◆ **Directions for this task**: Rewrite the data as a JSON list of strings, one string per line and no blank lines, beginning at the line that has "Viewport: 1264px width, 741px height." and ending after the line that has "click(x=845, y=681)". Include only those lines, and omit the pictures.

◆ **Supplied data**:
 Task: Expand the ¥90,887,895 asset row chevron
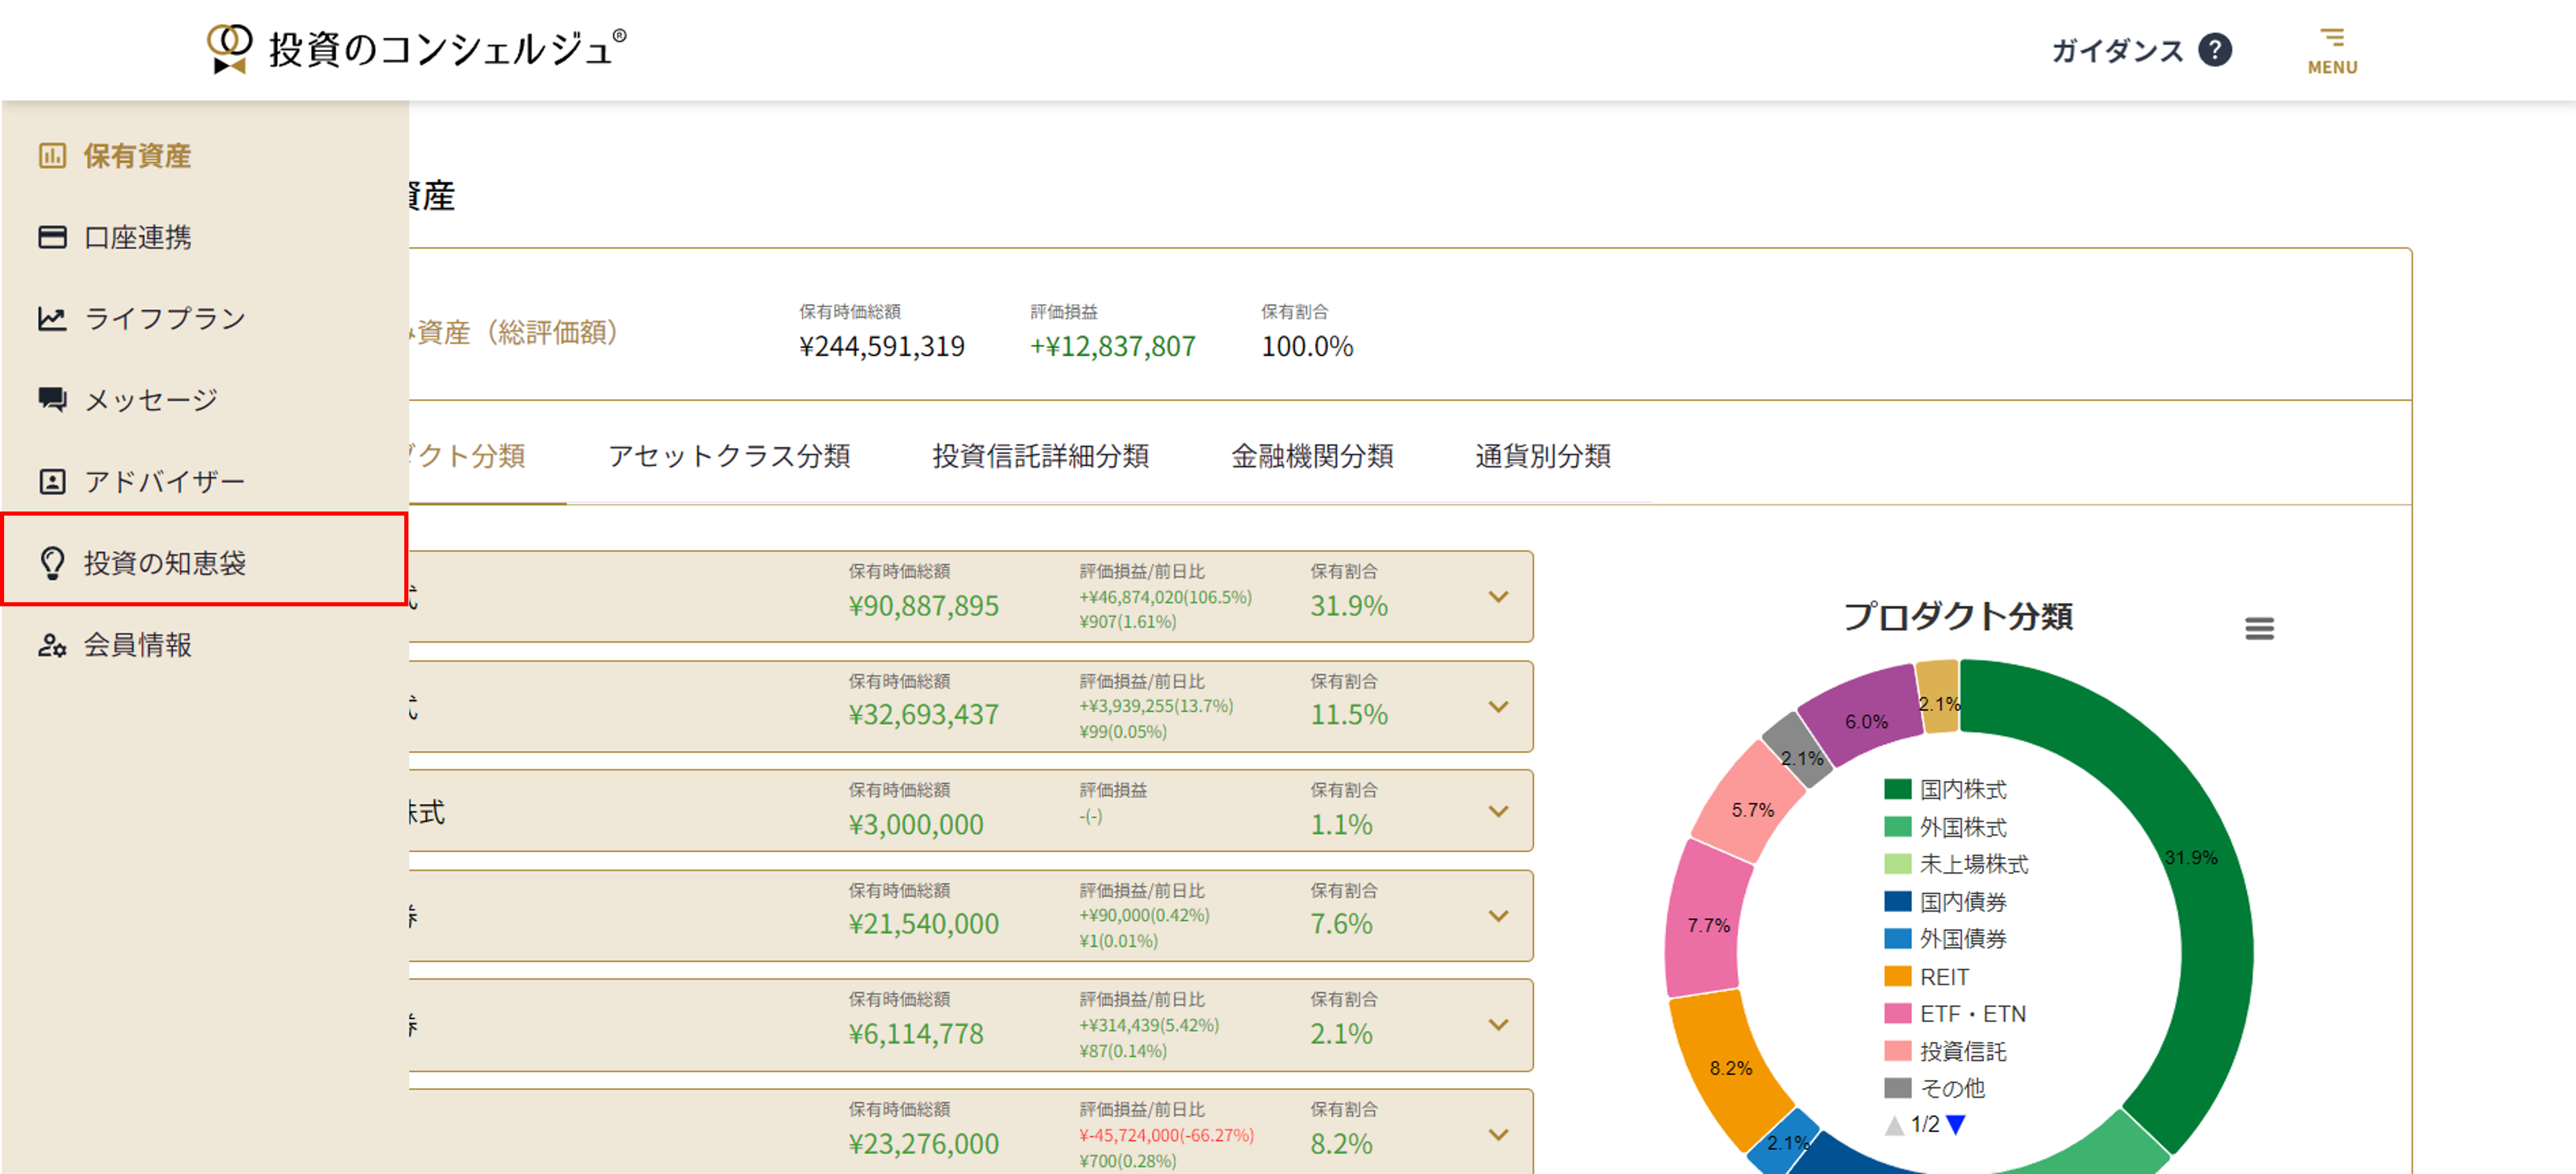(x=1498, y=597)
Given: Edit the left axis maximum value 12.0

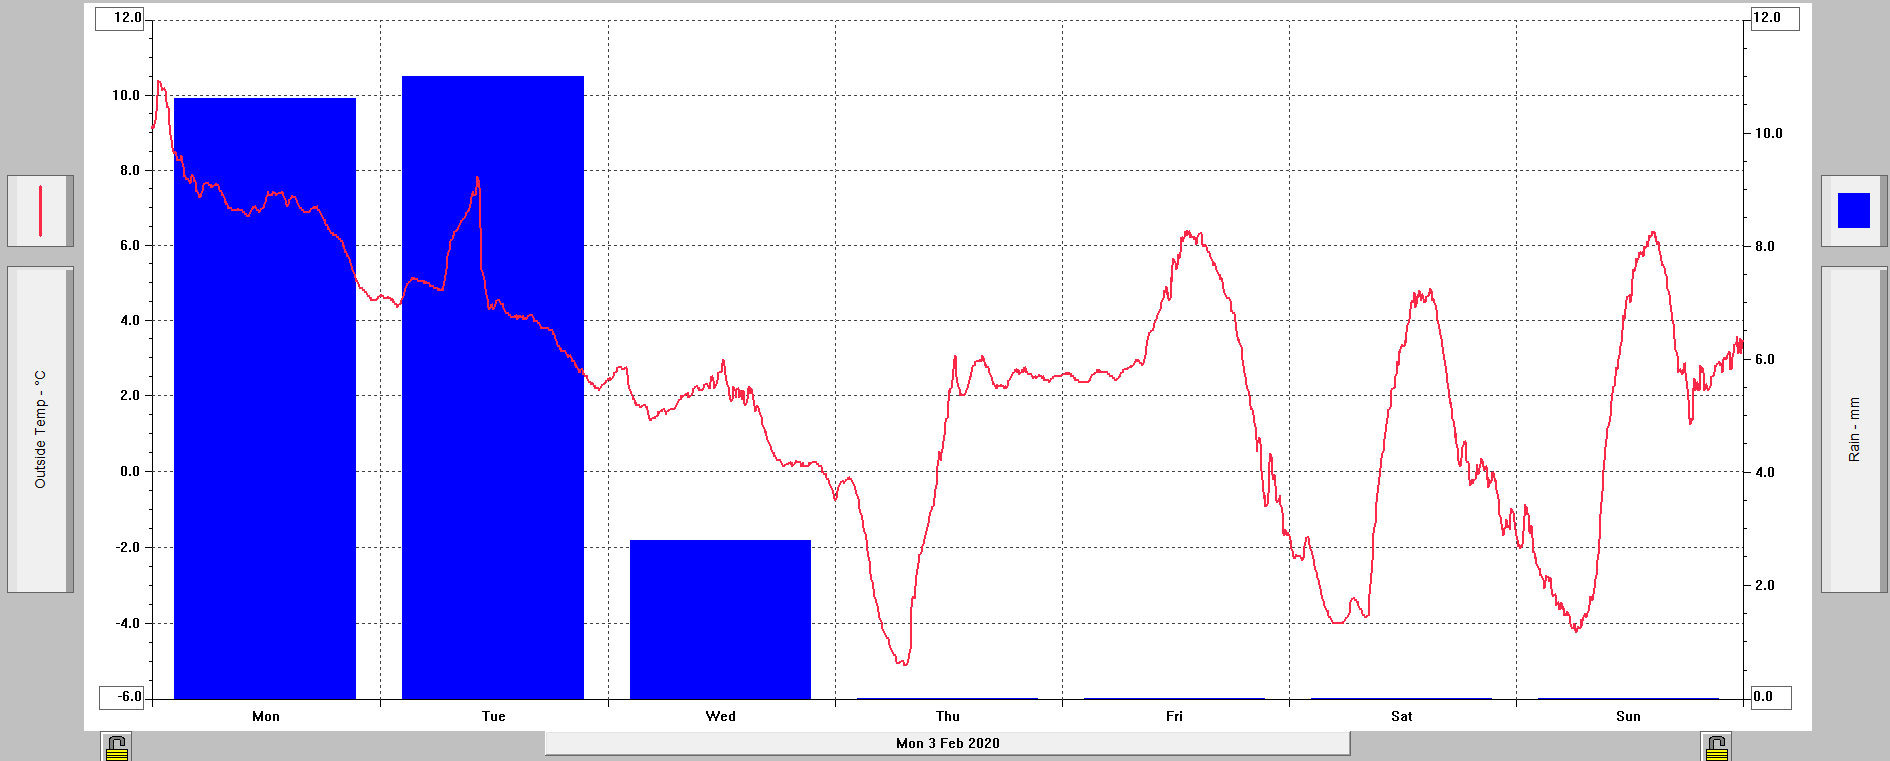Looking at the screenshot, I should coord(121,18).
---
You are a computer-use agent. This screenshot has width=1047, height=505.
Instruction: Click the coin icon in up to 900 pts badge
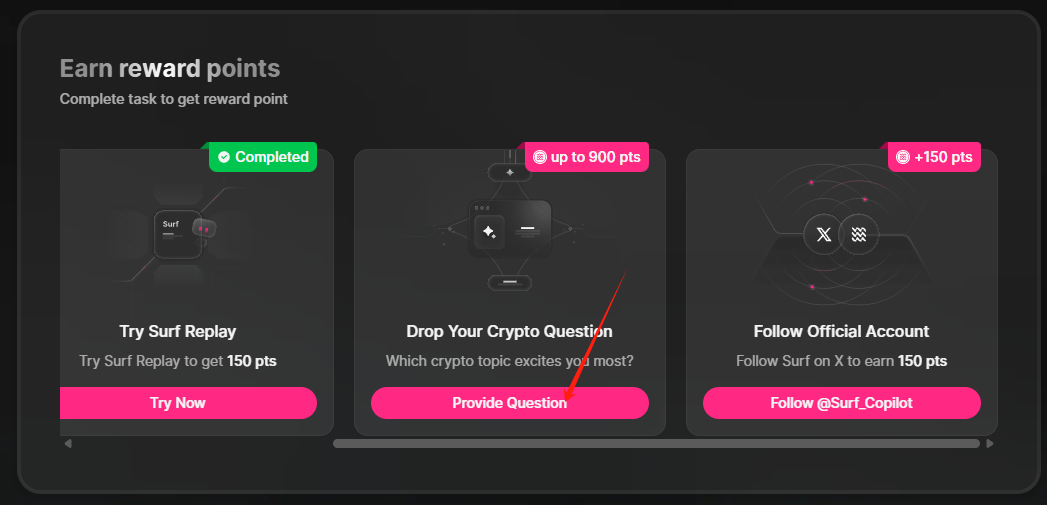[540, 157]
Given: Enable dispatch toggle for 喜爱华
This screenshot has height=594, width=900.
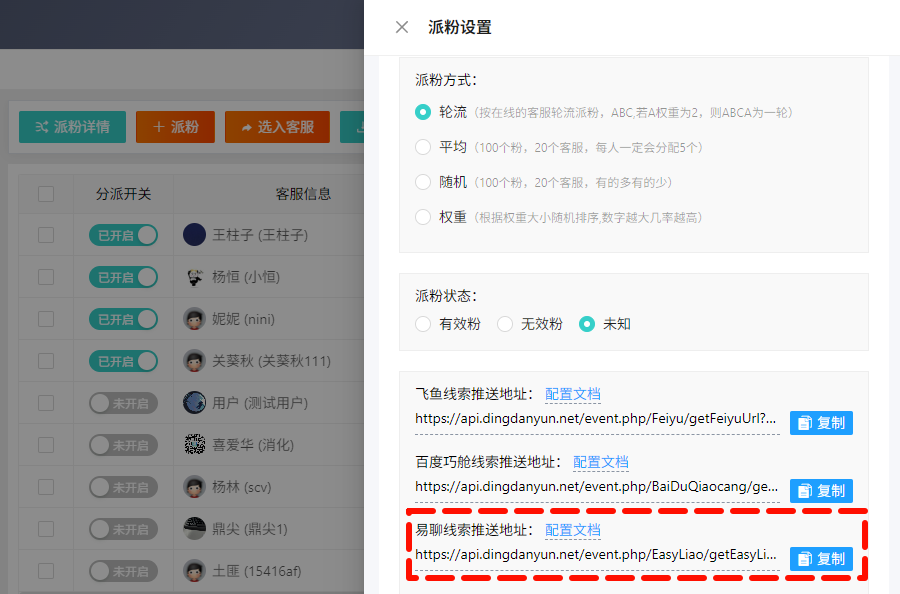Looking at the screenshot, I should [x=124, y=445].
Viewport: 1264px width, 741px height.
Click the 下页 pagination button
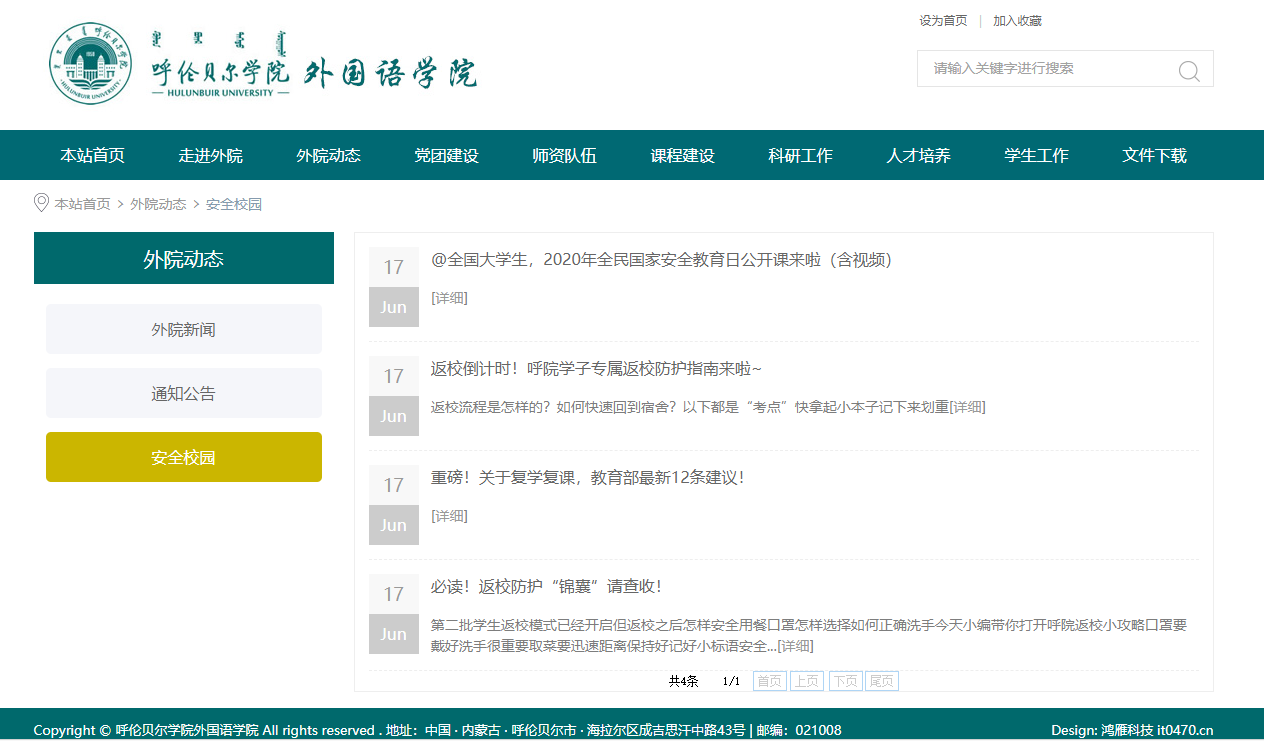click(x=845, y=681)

◆ **The output**:
[
  "Viewport: 1264px width, 741px height.",
  "Click the 下页 pagination button",
  "click(x=845, y=681)"
]